Findings should be considered in the context of important limitations. Certain comorbidity was allowed; therefore, results may not replicate in a sample of participants who differ in comorbidity or other characteristics (e.g., age, gender frequency). We focused on striatum and amygdala activation as potential neural variables related to social anxiety symptoms, however, neural activity in other brain structures may correspond to social anxiety symptoms. Anhedonia and melancholy symptoms were estimated from BDI-II items; therefore, results may not generalize to measures designed to assess anhedonia and melancholy. The Emotional Faces Matching Task was designed to engage regions central to emotion processing and may not be adequate in engaging the NAcc. Personality traits are an important source of heterogeneity in SAD (Costache et al., 2020), however, we did not assess personality traits, which may provide better measurements of anhedonia or (low) social motivation than our measures.

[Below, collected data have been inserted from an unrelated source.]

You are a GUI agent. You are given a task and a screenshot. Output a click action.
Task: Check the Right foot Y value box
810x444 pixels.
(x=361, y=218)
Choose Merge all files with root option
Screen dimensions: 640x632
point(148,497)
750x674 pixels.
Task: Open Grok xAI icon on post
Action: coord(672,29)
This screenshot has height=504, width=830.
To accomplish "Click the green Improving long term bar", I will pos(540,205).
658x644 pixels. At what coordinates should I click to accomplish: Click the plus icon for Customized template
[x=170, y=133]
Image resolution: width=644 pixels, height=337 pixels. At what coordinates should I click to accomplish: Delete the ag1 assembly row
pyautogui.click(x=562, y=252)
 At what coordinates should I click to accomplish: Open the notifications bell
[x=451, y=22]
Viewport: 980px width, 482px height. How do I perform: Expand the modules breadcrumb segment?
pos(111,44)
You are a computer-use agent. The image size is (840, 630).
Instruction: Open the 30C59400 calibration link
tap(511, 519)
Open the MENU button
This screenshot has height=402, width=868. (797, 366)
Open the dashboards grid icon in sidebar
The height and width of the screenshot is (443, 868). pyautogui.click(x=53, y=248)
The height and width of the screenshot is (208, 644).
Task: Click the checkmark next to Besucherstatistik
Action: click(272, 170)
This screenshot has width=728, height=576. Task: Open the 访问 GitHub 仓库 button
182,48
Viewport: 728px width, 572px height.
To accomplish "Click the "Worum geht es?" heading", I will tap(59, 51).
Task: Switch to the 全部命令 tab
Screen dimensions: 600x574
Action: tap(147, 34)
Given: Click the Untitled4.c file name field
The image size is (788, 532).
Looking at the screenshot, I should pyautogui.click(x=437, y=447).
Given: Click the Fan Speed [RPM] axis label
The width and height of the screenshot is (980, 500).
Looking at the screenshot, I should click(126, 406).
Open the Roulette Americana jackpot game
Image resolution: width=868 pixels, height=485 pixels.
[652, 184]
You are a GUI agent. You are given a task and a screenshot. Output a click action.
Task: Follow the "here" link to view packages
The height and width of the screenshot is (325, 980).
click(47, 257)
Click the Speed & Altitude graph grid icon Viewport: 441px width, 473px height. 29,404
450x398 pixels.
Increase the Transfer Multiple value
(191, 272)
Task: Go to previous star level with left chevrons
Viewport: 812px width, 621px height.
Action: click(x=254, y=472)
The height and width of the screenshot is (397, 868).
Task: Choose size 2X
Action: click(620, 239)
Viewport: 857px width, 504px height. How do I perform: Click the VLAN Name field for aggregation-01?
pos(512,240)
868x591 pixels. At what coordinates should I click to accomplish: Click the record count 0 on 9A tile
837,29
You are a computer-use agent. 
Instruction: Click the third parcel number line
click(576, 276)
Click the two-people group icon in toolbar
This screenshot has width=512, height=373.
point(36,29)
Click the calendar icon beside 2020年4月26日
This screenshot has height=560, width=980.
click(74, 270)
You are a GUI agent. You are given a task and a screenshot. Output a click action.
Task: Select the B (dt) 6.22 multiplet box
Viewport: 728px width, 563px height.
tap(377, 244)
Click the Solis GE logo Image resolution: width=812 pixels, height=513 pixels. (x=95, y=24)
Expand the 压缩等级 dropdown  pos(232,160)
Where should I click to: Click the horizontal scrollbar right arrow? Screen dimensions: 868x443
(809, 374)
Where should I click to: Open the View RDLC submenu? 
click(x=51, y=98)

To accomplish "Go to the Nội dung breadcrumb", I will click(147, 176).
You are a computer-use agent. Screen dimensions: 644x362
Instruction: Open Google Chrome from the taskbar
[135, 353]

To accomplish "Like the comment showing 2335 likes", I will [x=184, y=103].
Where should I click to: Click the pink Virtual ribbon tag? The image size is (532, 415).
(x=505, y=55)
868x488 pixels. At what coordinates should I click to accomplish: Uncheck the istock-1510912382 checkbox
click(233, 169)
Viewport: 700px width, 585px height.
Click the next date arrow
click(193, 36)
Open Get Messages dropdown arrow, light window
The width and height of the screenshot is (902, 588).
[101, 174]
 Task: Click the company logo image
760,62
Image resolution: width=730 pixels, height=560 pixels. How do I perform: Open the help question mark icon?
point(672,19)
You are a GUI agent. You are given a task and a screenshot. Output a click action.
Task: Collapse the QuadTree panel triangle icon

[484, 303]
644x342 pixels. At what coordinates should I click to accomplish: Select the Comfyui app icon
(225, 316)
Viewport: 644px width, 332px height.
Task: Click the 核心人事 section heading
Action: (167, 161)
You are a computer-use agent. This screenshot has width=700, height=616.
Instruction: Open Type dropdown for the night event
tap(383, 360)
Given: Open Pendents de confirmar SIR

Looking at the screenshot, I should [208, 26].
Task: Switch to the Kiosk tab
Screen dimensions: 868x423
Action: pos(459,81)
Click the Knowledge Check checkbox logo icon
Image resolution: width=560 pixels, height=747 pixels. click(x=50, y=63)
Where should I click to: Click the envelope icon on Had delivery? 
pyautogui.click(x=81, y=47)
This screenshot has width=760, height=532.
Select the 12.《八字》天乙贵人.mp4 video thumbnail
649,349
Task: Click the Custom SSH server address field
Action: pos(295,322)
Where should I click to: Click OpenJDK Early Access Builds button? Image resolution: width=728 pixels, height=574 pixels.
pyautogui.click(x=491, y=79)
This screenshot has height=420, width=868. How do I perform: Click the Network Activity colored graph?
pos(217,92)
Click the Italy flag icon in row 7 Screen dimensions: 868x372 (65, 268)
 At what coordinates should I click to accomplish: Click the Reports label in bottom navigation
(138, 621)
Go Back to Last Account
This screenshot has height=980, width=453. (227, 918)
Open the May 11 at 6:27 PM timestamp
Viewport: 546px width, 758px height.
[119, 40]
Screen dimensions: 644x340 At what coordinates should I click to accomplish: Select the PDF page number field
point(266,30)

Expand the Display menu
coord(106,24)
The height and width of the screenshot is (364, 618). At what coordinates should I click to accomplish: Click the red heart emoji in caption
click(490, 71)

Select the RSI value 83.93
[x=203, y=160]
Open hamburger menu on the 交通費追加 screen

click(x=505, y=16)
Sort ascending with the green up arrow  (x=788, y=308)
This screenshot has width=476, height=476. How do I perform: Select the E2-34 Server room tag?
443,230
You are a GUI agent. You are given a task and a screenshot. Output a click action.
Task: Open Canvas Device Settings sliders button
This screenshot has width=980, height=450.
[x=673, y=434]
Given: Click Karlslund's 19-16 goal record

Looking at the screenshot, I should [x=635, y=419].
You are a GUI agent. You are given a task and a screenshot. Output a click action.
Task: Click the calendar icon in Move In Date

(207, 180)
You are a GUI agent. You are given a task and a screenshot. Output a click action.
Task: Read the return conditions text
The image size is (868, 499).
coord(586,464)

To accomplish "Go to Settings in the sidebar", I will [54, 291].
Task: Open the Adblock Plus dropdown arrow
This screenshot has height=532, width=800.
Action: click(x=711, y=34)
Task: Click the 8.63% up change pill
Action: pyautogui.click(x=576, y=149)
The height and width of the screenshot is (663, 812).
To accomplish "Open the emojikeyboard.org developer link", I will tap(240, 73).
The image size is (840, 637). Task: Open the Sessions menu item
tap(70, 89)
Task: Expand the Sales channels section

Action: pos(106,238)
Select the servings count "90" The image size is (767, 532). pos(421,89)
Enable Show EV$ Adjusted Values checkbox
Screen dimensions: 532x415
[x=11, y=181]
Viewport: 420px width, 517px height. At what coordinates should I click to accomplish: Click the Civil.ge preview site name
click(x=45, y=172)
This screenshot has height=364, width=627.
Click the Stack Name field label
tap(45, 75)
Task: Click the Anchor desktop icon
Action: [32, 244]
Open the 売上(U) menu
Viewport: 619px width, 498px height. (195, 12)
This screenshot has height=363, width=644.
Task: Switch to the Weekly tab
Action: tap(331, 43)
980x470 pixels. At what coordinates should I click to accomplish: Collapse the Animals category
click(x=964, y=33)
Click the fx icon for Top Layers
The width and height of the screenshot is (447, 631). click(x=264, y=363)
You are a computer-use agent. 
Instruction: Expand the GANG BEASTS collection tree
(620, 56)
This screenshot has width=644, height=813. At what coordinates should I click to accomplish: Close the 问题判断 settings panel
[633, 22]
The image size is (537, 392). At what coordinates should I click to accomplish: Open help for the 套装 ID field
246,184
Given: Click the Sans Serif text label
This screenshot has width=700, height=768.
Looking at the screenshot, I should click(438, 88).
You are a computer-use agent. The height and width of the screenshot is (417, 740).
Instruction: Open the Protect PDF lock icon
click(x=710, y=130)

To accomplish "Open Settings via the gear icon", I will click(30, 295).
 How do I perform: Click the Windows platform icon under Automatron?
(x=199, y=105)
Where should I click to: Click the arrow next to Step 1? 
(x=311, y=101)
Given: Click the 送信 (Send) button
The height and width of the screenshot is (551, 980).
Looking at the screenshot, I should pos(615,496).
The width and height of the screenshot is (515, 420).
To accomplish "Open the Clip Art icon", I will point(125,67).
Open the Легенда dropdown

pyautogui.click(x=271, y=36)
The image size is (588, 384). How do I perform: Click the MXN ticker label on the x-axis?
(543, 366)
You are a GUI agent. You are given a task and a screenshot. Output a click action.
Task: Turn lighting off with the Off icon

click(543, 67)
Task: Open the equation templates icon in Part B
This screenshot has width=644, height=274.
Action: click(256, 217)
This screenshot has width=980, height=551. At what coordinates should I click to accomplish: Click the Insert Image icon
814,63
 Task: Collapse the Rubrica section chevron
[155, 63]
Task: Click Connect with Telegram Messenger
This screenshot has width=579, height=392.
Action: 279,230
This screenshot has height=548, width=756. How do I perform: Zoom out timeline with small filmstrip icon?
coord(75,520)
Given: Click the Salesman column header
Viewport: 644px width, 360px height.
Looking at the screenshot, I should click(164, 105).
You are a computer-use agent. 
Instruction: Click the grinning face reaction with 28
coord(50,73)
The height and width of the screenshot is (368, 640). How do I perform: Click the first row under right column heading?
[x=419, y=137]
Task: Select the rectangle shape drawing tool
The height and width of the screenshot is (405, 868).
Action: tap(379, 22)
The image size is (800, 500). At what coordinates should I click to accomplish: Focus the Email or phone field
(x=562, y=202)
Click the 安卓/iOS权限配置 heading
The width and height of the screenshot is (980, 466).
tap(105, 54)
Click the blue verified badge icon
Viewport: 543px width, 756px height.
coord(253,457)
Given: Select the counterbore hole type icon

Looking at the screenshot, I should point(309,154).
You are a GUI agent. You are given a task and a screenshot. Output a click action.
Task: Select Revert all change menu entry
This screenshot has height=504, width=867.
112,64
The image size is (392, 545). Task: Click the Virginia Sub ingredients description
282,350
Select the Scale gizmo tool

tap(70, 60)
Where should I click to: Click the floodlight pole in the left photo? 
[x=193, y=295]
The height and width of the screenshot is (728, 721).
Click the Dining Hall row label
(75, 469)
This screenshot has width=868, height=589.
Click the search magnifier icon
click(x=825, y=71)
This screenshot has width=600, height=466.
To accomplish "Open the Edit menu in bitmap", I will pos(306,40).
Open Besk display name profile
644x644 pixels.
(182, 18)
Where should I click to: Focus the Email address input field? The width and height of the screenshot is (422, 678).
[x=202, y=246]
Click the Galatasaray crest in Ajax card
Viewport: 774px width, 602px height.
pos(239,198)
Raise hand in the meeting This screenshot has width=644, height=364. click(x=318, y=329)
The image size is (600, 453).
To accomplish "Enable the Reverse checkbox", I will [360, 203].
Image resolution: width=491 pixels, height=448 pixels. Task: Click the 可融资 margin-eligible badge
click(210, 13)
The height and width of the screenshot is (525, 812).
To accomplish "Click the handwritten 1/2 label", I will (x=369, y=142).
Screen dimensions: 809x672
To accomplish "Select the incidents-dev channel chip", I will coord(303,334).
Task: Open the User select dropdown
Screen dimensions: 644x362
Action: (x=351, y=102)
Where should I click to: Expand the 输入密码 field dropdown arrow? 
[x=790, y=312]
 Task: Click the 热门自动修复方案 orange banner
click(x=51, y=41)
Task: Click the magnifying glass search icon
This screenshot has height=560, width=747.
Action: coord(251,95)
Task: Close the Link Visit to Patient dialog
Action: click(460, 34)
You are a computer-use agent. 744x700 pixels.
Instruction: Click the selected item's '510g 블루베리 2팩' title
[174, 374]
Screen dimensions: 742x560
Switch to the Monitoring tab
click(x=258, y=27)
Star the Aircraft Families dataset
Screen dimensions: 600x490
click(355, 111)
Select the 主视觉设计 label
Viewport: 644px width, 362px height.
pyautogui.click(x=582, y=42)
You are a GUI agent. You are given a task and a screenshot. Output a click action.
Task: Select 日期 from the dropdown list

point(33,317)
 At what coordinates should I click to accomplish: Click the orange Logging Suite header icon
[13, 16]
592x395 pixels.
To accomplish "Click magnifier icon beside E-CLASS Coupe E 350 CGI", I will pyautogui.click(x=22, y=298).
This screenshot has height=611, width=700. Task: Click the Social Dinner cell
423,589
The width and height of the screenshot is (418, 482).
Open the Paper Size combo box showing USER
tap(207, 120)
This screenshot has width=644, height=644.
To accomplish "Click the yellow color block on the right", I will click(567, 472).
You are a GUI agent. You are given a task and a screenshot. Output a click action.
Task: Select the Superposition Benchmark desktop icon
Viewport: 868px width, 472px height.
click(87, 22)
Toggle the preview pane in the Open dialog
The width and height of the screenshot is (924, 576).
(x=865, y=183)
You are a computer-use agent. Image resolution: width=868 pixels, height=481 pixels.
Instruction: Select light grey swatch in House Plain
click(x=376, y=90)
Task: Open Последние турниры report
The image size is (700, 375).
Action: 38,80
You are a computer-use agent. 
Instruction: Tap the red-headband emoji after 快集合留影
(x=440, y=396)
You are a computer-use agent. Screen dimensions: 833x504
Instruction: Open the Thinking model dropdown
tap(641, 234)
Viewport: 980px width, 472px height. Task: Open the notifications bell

Future studies should include personality measures and examine striatal functioning in SAD with other reward-related paradigms since happy faces may not be rewarding in SAD. Concerning neuroimaging, no field maps or phase-encoded EPIs were collected during acquisition; therefore, we were unable to correct for any potential field distortions.
5. Conclusions
In summary, differential response between threatening and happy faces in the dorsal striatum, particularly the putamen, along with amygdala, were related to social anxiety severity. Variance in anhedonia and general anxiety symptoms also corresponded with social anxiety severity, however, such symptoms were not linked with neural activity in response to emotional faces. Social anxiety disorder is a heterogeneous disorder and findings suggest variance in striatum and amygdala activation may contribute to social anxiety severity.
CRediT authorship contribution statement
NAC and HK made substantial contributions to the analysis and writing of the manuscript. HK led the project administration and conceptualization for the manuscript and provided supervision for the team. FC and KLK contributed to the data curation and the review and editing of the manuscript.
Declaration of Competing Interest
The authors declare that they have no known competing financial interests or personal relationships that could have appeared to influence the work reported in this paper.
Acknowledgements
This work was supported by NIH/NIMH K23 MH093679, R01 MH112705, R01 MH101497, T32 MH067631 (NAC, KLK), and the Center for Clinical and Translational Research (CCTS) UL1RR029879.
Footnotes
A sub-sample of participants (n=59) also completed a modified version of the task that included sad faces. However, the primary focus of the study was response to threat, as opposed to loss. Additionally, restricting analysis to participants who completed the version with angry, fearful, happy, and sad faces would reduce the sample size. Therefore, we elected to perform analysis on participants who completed the original task comprising angry, fear, and happy faces.